Last week, Karen Moore received a phone call about her 4-year-old grandson — a call no one ever wants to get.
“Mom, he’s on life support. He’s not going to make it,” her daughter said, Moore tells PEOPLE.
A 911 call had summoned paramedics to the home of young Benjamin Schmittle in Fort Irwin, California, about 5:30 p.m. June 7. “He was convulsing” when his father and stepmother — who is not Moore’s daughter — made that call, Moore says.
Authorities who found the child unresponsive took him to the base hospital, from which he was airlifted to Loma Linda University Medical Center “due to the severity of his injuries,” the San Bernardino Sheriff’s Department said in a news release.

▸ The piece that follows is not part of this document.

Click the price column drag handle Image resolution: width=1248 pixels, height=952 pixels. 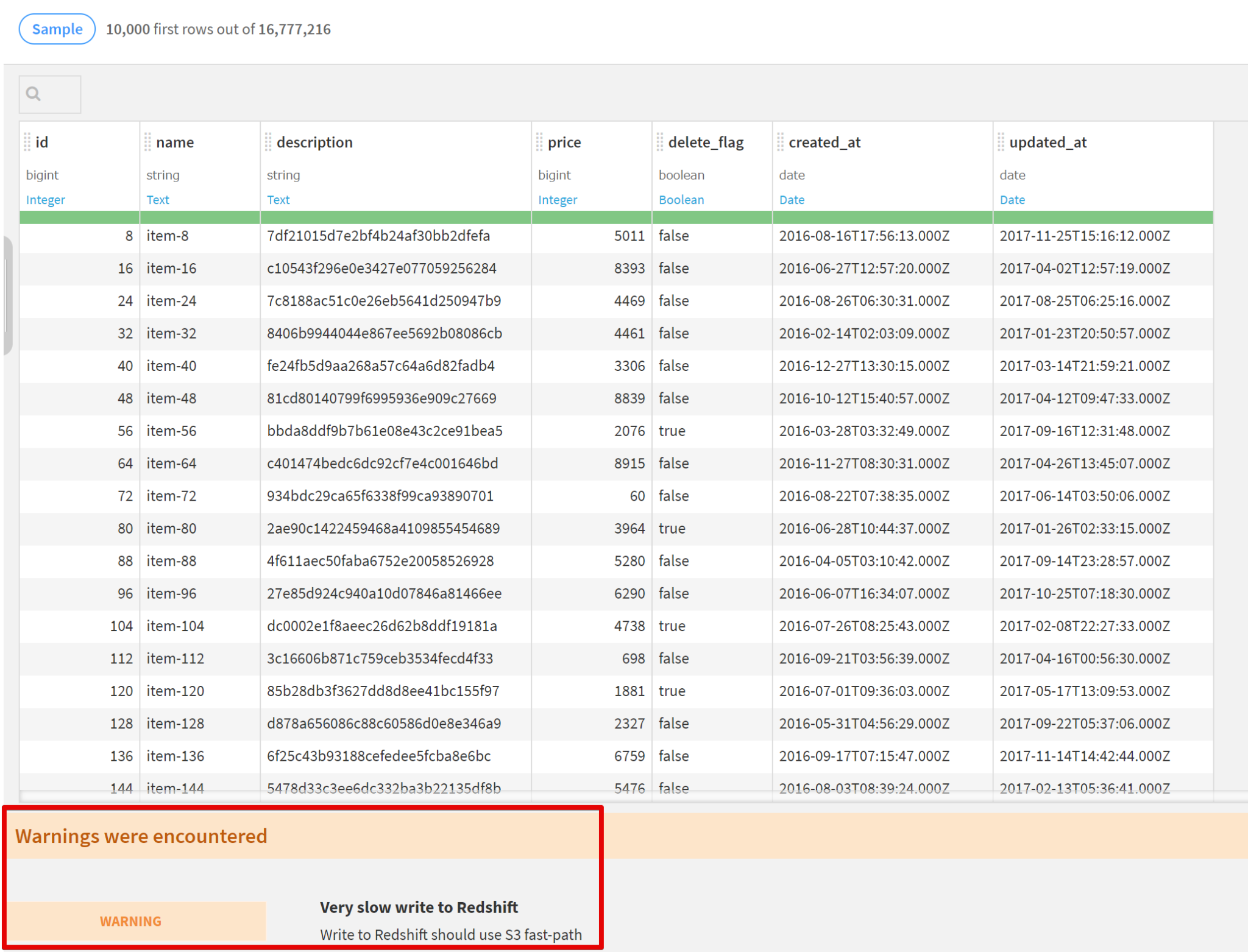[539, 142]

Doctors told Moore the boy’s brain had shifted, there was bruising on his ears and he required emergency surgery to relieve the bleeding from his brain, she says.
• Want to keep up with the latest crime coverage? Click here to get breaking crime news, ongoing trial coverage and details of intriguing unsolved cases in the True Crime Newsletter.

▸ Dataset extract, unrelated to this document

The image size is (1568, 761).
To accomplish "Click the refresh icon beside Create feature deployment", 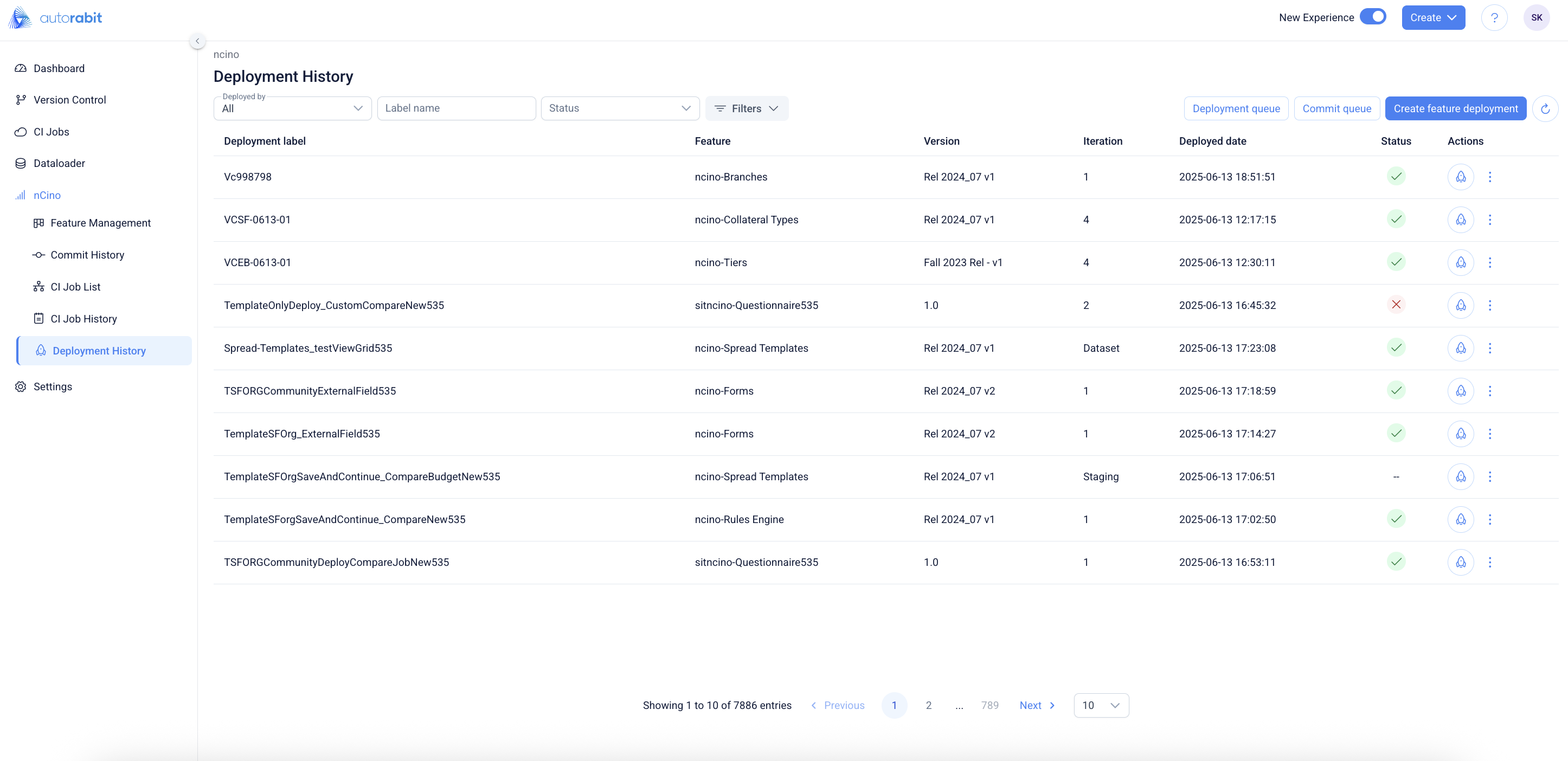I will point(1545,109).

The next day, June 8, doctors pronounced Benjamin dead. He was preparing to celebrate his fifth birthday next month.
For days, law enforcement officials interviewed family members about how such a tragedy could have happened. During the investigation, “detectives received information that Benjamin’s injuries were not accidental,” according to the sheriff’s office.
On Tuesday, Benjamin’s stepmother was arrested and accused in his death, according to the sheriff’s office and online jail records.
Rose Marie Schmittle, 24, is charged with one count of murder and one count of causing injury to a child resulting in death. She is being held in lieu of $1 million bail.
During her arraignment, she pleaded not guilty, reports the San Bernardino Sun. An attorney who could speak for her was not immediately identified.
The boy’s biological mother, Jacqueline Brockman, lives in North Carolina and traveled across the country to be at her son’s side, Moore says. Brockman shares joint custody with the boy’s father.
Benjamin and Brockman used to text and video chat, but the mother’s access to her son began to lessen after the boy’s father met and married Schmittle, says Moore.
“There’s too many red flags here,” she says. “As a grandmother and mother, I knew instinctively who did this.”
The family agreed to cremate Benjamin and hold burial services at a later date when scattered family could convene. Moore created a GoFundMe page to help with travel expenses.
Before he died, Benjamin’s family donated his heart, kidneys and liver.
“Ben would’ve wanted that,” says Moore. “He was so kind and caring.”